### Explore o material
(a) Transcreva literalmente o trecho do texto sobre a civilização ecológica na China, de "Para reforçar essa" a "ambientais e econômicas.".
(b) Dê continuidade ao texto sobre a civilização ecológica na China, começando logo após a última frase apresentada.

### Trecho do texto
Para reforçar essa nova meta, o governo chinês passou a adotar a noção de civilização ecológica, isto é, é preciso uma integração completa dos aspectos ambientais na economia, política, cultura e sociedade. A nova prioridade do governo deixa de ser o crescimento do PIB apenas, mas foca no desenvolvimento da civilização ecológica, aderindo ao conceito de desenvolvimento sustentável, com o intuito de promover a harmonia entre os seres humanos e a natureza. Tal noção encontra suporte nos 14 princípios políticos do pensamento de Xi Jinping 8 , divulgados no 19º Congresso do Partido Comunista Chinês. Segundo esclareceu Xi Jinping, os esforços da China deverão transformá-la em uma nação mais próspera e bonita, por meio de reformas ambientais e econômicas.

O 13º Plano Quinquenal (2016-2020) apresenta claramente esse novo momento histórico da China: a preocupação com a consolidação de uma civilização ecológica, com crescimento econômico baseado na inovação e tecnologia, com exportações de produtos com alto valor agregado. As tecnologias de baixo carbono são reconhecidas como as tecnologias do futuro, e a China vislumbra se tornar a potência mundial no desenvolvimento, fabricação e exportação dessas novas tecnologias. É um novo motor de crescimento econômico que conjugado com as políticas ambientais devem conduzir a China rumo à liderança global.

Para alcançar os objetivos propostos pelo 13º Plano Quinquenal e de forma a adequar a realidade chinesa aos padrões desejáveis, uma série de medidas passaram a ser implementadas após 2015, e ainda que um curto período de tempo tenho transcorrido desde então, algumas medidas já alcançaram resultados e outras serão atingidas até 2020, período final do plano quinquenal vigente.

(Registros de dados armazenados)

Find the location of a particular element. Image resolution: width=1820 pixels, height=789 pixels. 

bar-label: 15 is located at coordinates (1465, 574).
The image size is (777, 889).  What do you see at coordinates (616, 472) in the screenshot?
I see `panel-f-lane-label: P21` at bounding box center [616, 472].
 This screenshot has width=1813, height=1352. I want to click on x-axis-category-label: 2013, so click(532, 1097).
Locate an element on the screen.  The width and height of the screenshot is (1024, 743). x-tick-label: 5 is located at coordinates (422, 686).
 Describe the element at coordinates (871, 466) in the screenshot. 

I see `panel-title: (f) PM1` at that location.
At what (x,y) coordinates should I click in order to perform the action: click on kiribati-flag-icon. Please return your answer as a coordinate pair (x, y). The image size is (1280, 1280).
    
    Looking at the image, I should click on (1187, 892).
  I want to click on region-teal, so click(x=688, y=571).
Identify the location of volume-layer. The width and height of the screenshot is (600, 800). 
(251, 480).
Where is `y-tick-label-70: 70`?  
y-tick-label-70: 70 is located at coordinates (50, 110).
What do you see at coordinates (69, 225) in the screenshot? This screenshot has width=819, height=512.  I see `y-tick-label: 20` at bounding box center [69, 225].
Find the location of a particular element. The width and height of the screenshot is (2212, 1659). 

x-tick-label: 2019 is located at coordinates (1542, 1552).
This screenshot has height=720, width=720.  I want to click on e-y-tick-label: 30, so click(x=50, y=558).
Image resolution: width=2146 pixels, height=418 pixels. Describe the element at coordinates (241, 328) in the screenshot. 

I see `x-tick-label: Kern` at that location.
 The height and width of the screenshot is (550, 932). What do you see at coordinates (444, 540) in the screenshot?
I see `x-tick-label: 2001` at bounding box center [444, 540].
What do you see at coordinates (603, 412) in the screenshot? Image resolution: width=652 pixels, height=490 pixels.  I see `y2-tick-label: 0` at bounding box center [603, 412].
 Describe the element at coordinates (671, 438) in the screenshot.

### Respostas por tarefa
(a)
Para reforçar essa nova meta, o governo chinês passou a adotar a noção de civilização ecológica, isto é, é preciso uma integração completa dos aspectos ambientais na economia, política, cultura e sociedade. A nova prioridade do governo deixa de ser o crescimento do PIB apenas, mas foca no desenvolvimento da civilização ecológica, aderindo ao conceito de desenvolvimento sustentável, com o intuito de promover a harmonia entre os seres humanos e a natureza. Tal noção encontra suporte nos 14 princípios políticos do pensamento de Xi Jinping 8 , divulgados no 19º Congresso do Partido Comunista Chinês. Segundo esclareceu Xi Jinping, os esforços da China deverão transformá-la em uma nação mais próspera e bonita, por meio de reformas ambientais e econômicas.

(b)
O Plano, que visa estabelecer a estratégia e o caminho para o desenvolvimento da China, apresentou a necessidade de uma gestão vertical capaz de se comprometer com a aplicação das leis ambientais e das metas vinculantes estabelecidas no Plano:

No plano, a China compromete-se a reduzir em 18% as emissões de carbono por unidade do PIB dos níveis de 2015 até 2020 e uma redução de 15% na energia consumida por unidade do PIB a partir dos níveis de 2015 até 2020. Ele também se compromete a gerar 15% da energia primária proveniente de fontes não-fósseis e introduz uma nova e importante meta de manter o consumo de energia abaixo de 5 bilhões de toneladas equivalentes de carvão até 2020. Sublinhando como a qualidade do ar se tornou um grande impulsionador da política energética e climática, também promete uma redução de 25% nas partículas nocivas de PM 2.5. (Geall, 2016, p. 1)

Além dessas metas outras também foram determinadas (Governo da República Popular da China, 2015):

O Plano consolida-se então como guia para o desenvolvimento econômico e social da China sustentado por ideais de construção de uma sociedade harmoniosa, de uma civilização ecológica, capaz de garantir a proteção ambiental, o controle da poluição e a preservação de recursos para as gerações futuras.

Como parte das metas determinadas pelo Plano destaca-se o projeto de reflorestamento, que mobilizou mais de 124 milhões de camponeses, conseguindo expandir a cobertura vegetal em mais de 3%, acumulando mais de 1,3 bilhões de metros cúbicos de vegetação. Tal aumento na área de floresta deve fixar em torno de 1 bilhão de toneladas de dióxido de carbono, contribuindo diretamente como resposta às mudanças climáticas. O projeto de reflorestamento foi premiado durante a 16ª Conferência de Desenvolvimento Sustentável das Nações Unidas, sendo reconhecido como projeto modelo mundial, recebendo delegações de mais de 70 países, que foram à China para aprender com a experiência chinesa. Tal projeto permitiu significativo controle da desertificação (Zhenhua e Jiahua, 2018).

Resultados e Inovações

Com o reconhecimento da importância da temática ambiental e climática no desenvolvimento econômico e tecnológico da China, novos investimentos foram direcionados ao setor. Dentre as novas estratégias para enfrentar a questão destacamos: o PIB verde, o uso intenso de big data e os investimentos em tecnologia e inovação.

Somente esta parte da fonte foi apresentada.